- **Source**:
BEGIN

Quentin Tarantino is a confident man – confident in his abilities as a film-maker, a scriptwriter, a salesman for his work, and the success of his place in cinema. It is what has allowed him to make relatively few films but at his own schedule, films that are overlong and indulgent but are nevertheless enjoyable, cine-literate mash-ups of exploitation genres.

This means that he believes himself when he says that Django Unchained is a film that addresses slavery because of its historical accuracy despite the fact that the film is never going to be treated as a cinematic textbook – there are minor things such as sunglasses, types of guns and the use of dynamite at the time of the film, but the main issue is the total lack of evidence for ‘Mandingo fighting’, the gladiator-like unarmed fights between slaves (if you type ‘Django Unchained historical accuracy’ into Google, you’ll get lots of returns).

That’s not a problem – Hitler didn’t die as he did in Inglourious Basterds – but Tarantino can’t have his cake and eat it too, something that Tarantino refuses to see in his self-worshipping blindness. It is this blindness that also prevents Tarantino the director from putting Tarantino the actor in his films – I thought Death Proof would see the last time he was a speaking character, but you should be warned that Tarantino has a cameo in this film, his doughy frame looking out of place on screen, accompanied by a horrible Australian accent. The only thing that redeems this is the manner of the character’s death (it’s not a spoiler warning to say that a LOT of people die in this movie).

This is a very long introduction to my assorted thoughts about Django Unchained, a film that I found more enjoyable than the frustrating Inglourious Basterds and the dull Death Proof, although it is still self-indulgently long (at 165 minutes), takes its sweet time to get to the good stuff and, despite having lots of talking, doesn’t have the same dialogue crackle of Tarantino’s earlier films. However, when it gets to the good stuff, it is deliriously, violently fun and makes the build-up almost worthwhile.

END

- **Objective**:
Resume the Django Unchained review after its final sentence, keeping the same voice.

- **Records shown**:
BEGIN

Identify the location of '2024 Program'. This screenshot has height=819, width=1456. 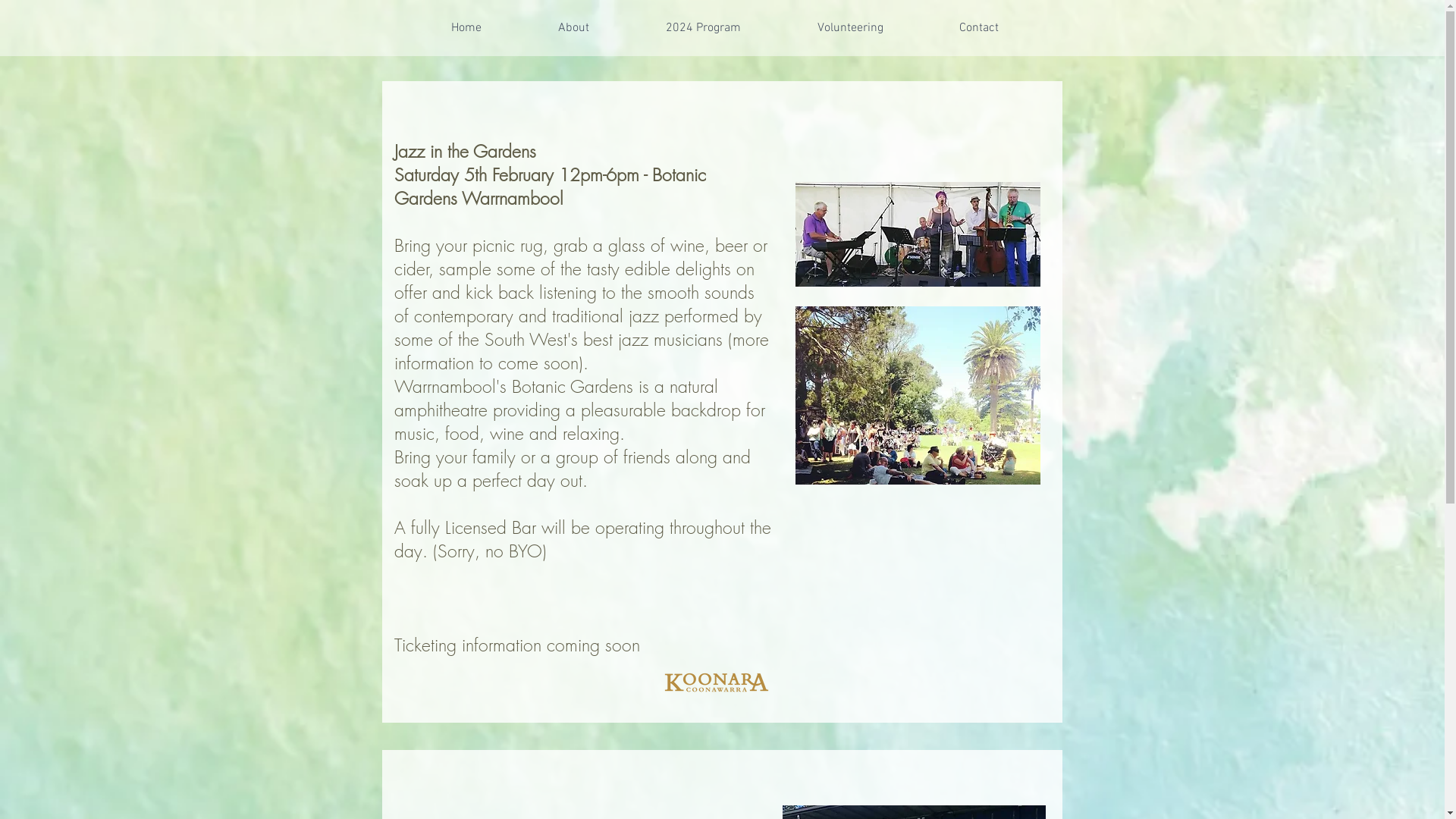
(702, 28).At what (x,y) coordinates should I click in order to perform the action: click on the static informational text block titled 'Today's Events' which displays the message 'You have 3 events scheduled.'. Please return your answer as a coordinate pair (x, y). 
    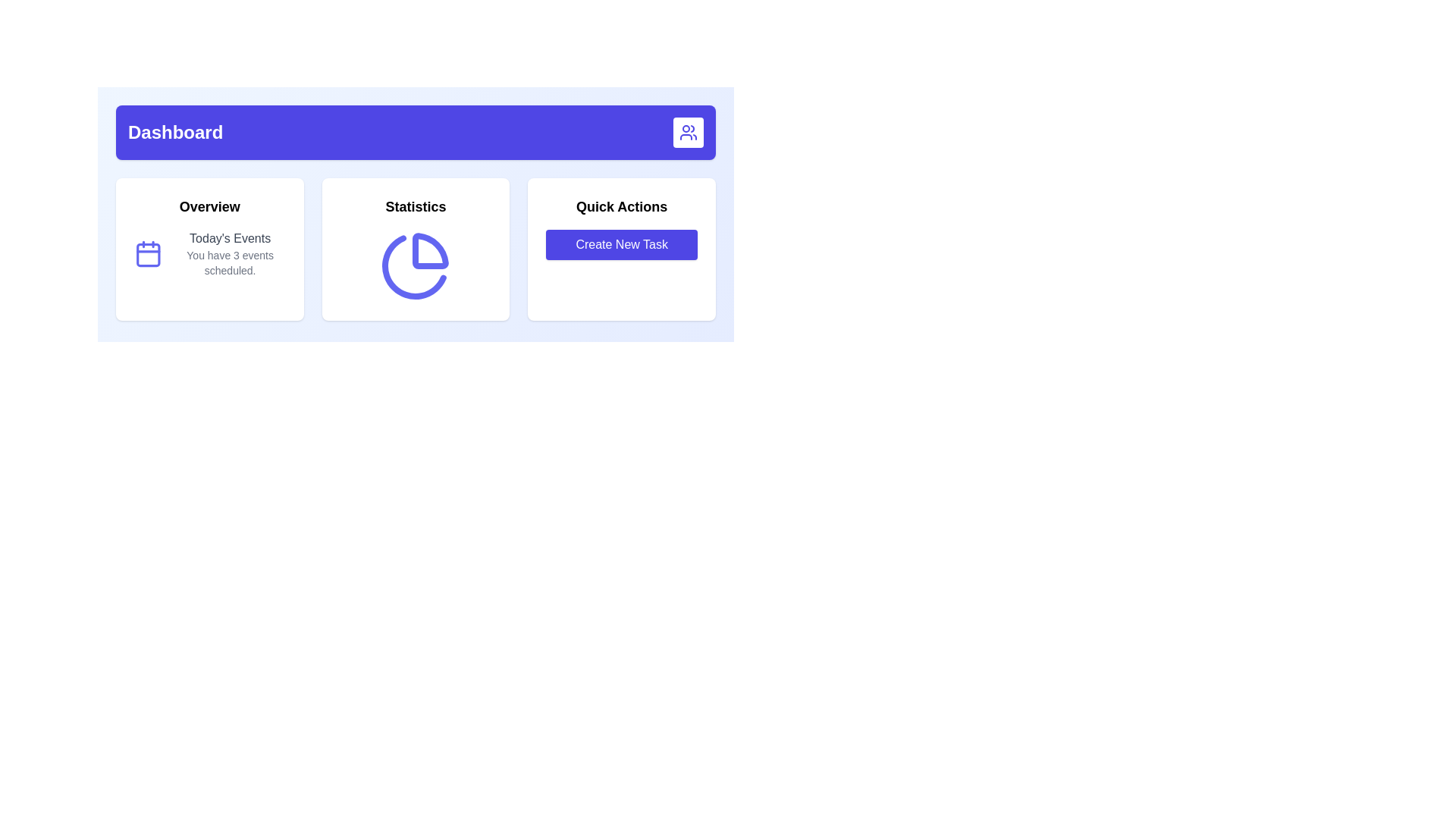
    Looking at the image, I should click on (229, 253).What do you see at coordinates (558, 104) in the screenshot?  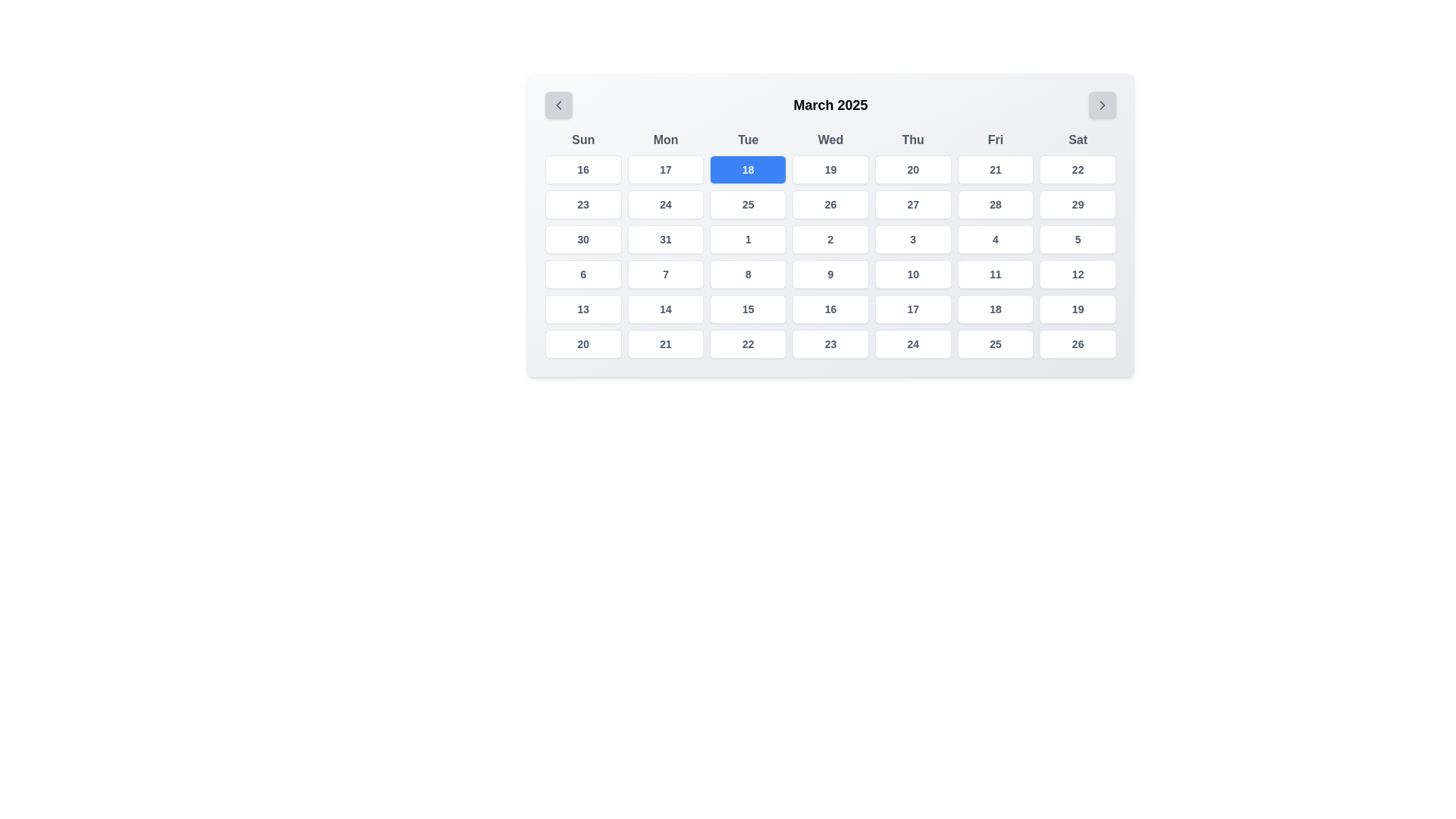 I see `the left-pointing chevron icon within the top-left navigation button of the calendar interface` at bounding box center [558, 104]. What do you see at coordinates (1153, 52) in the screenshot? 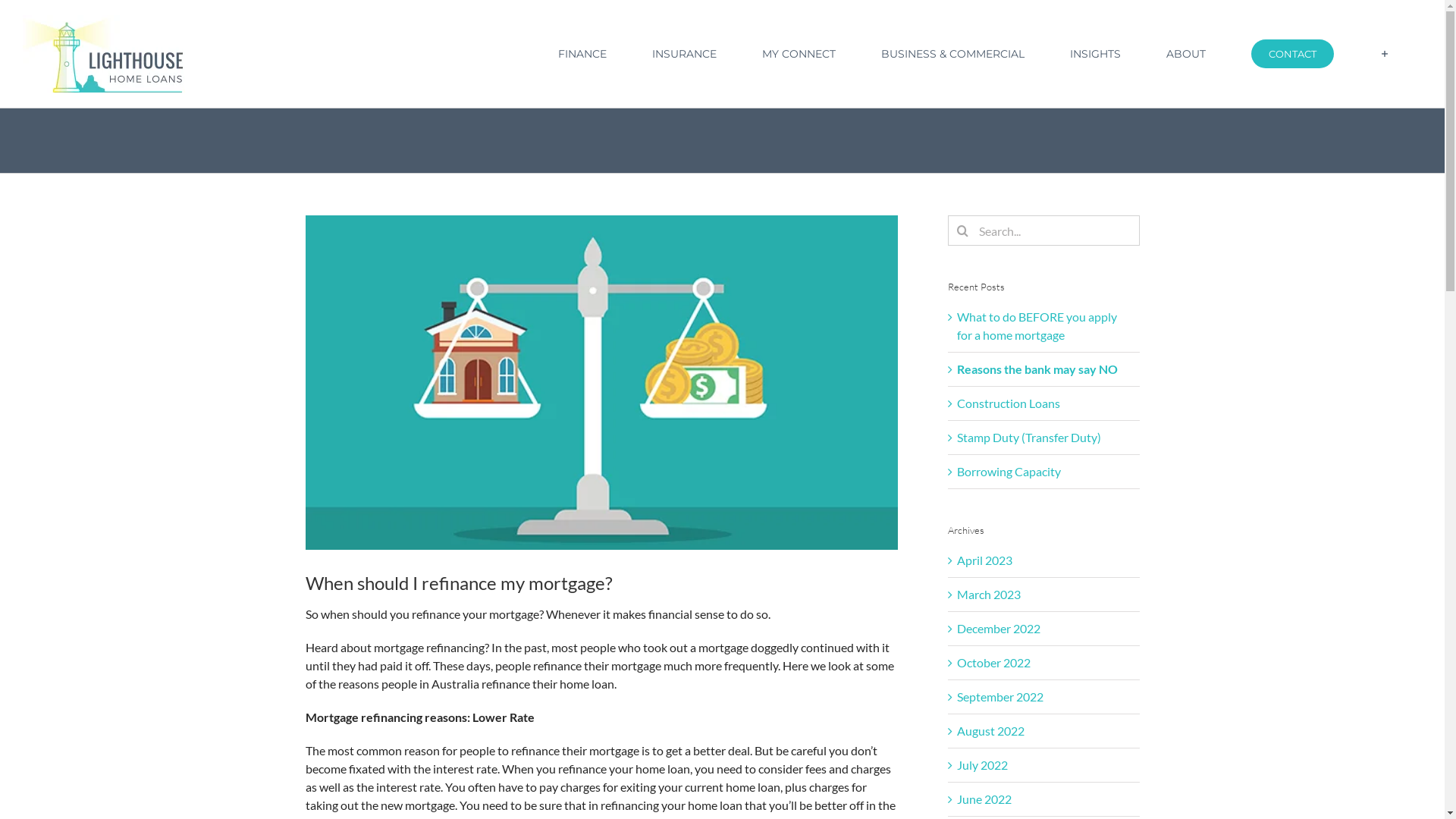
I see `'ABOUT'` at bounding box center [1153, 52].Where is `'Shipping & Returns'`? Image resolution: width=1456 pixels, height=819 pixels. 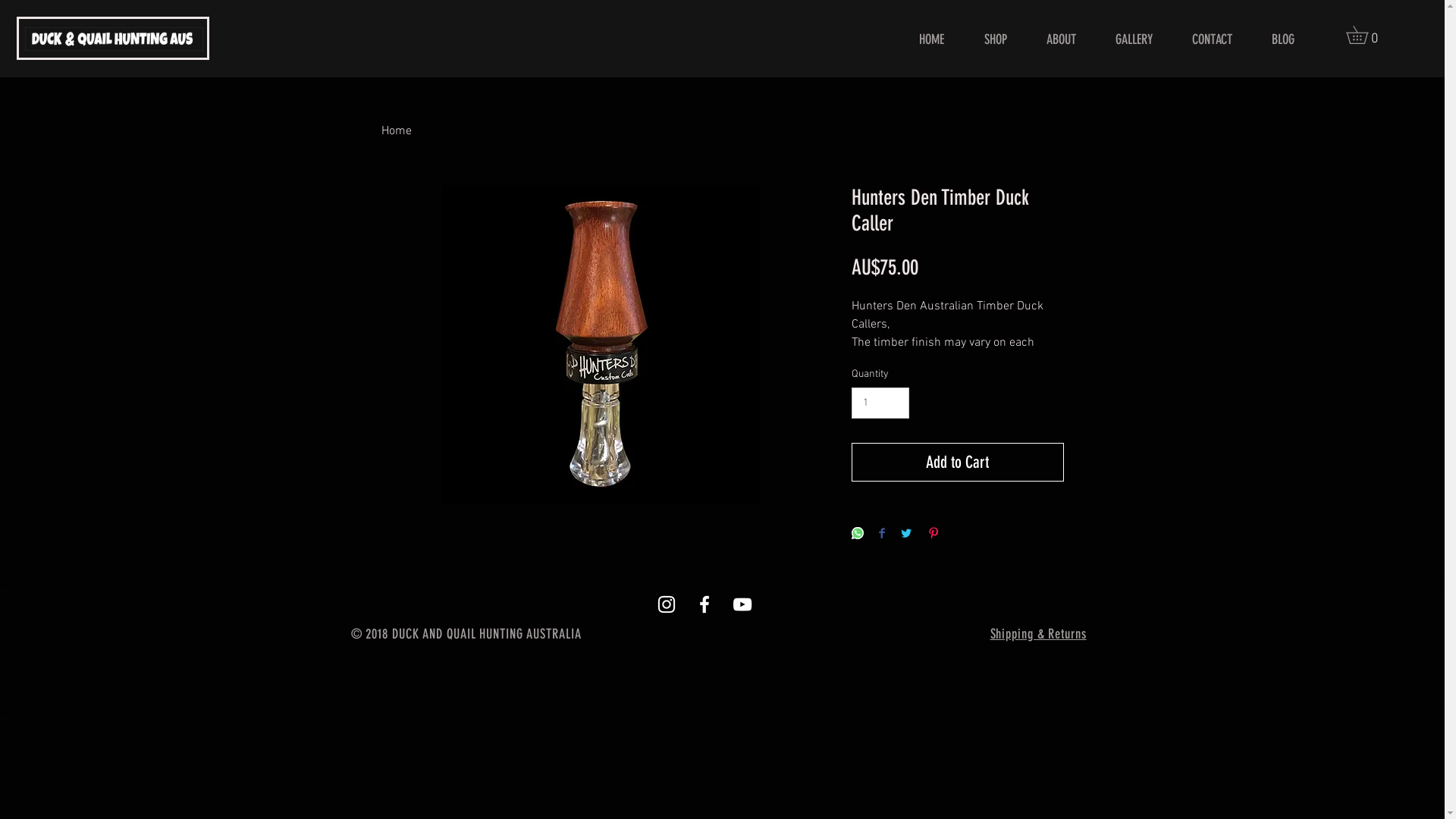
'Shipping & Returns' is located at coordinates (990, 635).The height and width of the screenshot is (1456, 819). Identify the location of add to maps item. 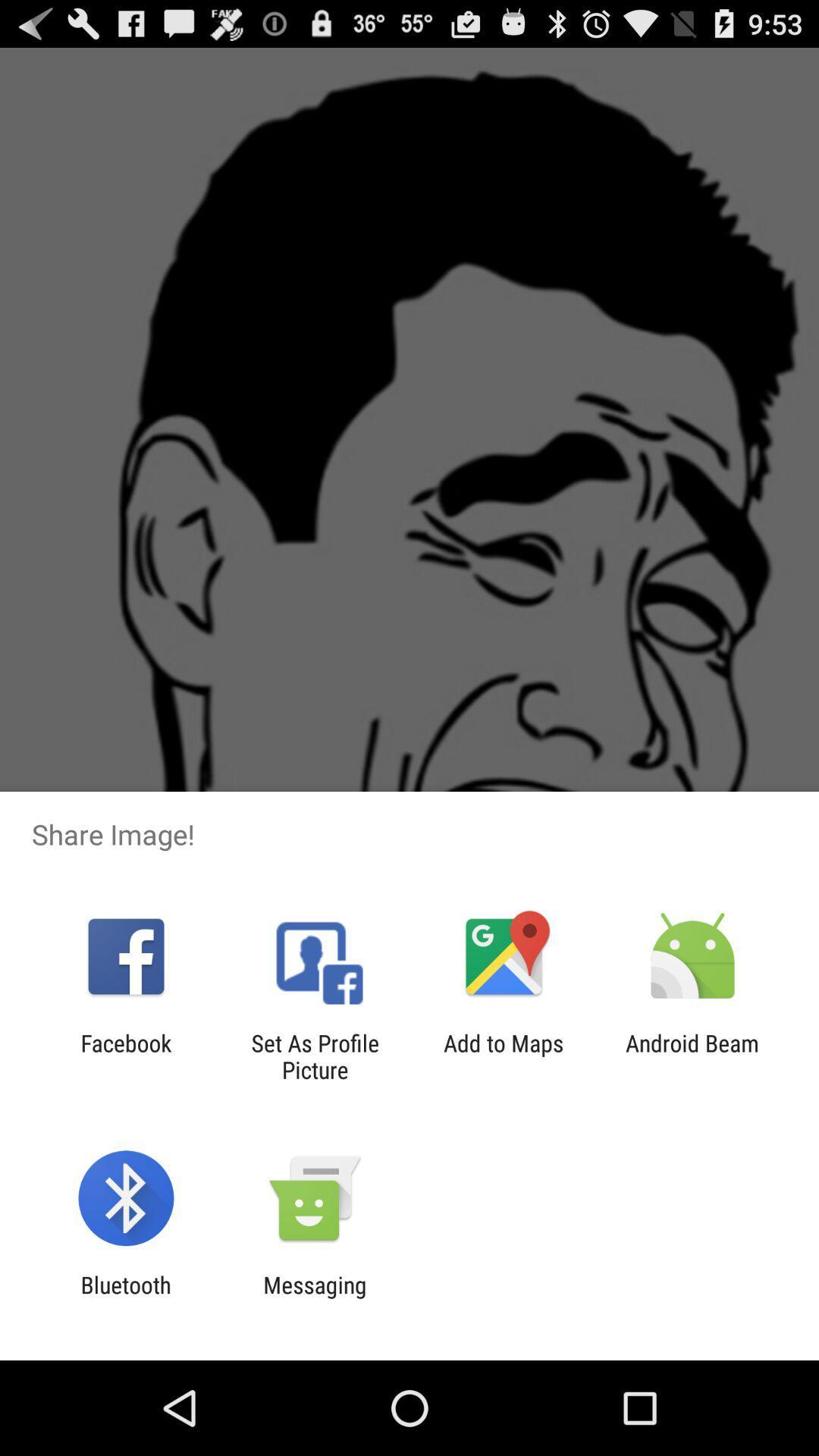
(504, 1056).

END

- **Answer for the task**:
It is two years before the US Civil War (I like how a lot of people have been using ‘antebellum’, meaning pre-war, when describing the timeframe of the move – it’s a good word and it’s nice to see), and Dr King Schultz (Christoph Waltz) is a bounty hunter masquerading as a dentist who frees a slave called Django (Jamie Foxx) in order to locate three men with a bounty on them. They enter into an agreement where they will share the bounties during the winter, after which Schultz will help Django to free his wife, Broomhilda (Kerry Washington), from seedy plantation owner Calvin Candie (Leonardo DiCaprio), by pretending to be a bored rich man and his freed slaver looking to buy a slave from Candie for the Mandingo fights.

For most of the film, it is almost a buddy picture, as Schultz and Django are rarely apart, with Waltz doing his delightful delivery of Tarantino dialogue and Foxx not speaking as much but looking cool in the process. DiCaprio is good in his role, infusing subtlety within the more pantomime elements of his first villainous role, but he is upstaged by Samuel L Jackson, who plays the house slave at Candie’s plantation – he is wonderfully horrific as a slave who hates blacks as much as whites (he is furious with his master when told that Django will be staying in ‘the big house’, livid that a ‘nigger’ will be sullying his master’s home and requiring that they burn the sheets of the bed where he will sleep). Because this is a Tarantino film, there are also recognisable actors in small roles (Bruce Dern in a cameo, Don Johnson as a plantation owner, Jonah Hill as a member of a proto Ku Klux Klan, Walter Goggins as one of Candie’s workers) as well as James Remar playing two totally different roles in the film for no reason. It also has the homage/self-indulgence of a cameo from Franco Nero (‘with the friendly participation of Franco Nero’), the original Django, which feels very close to the current trend of Hollywood to include a cameo for the original star in the remake.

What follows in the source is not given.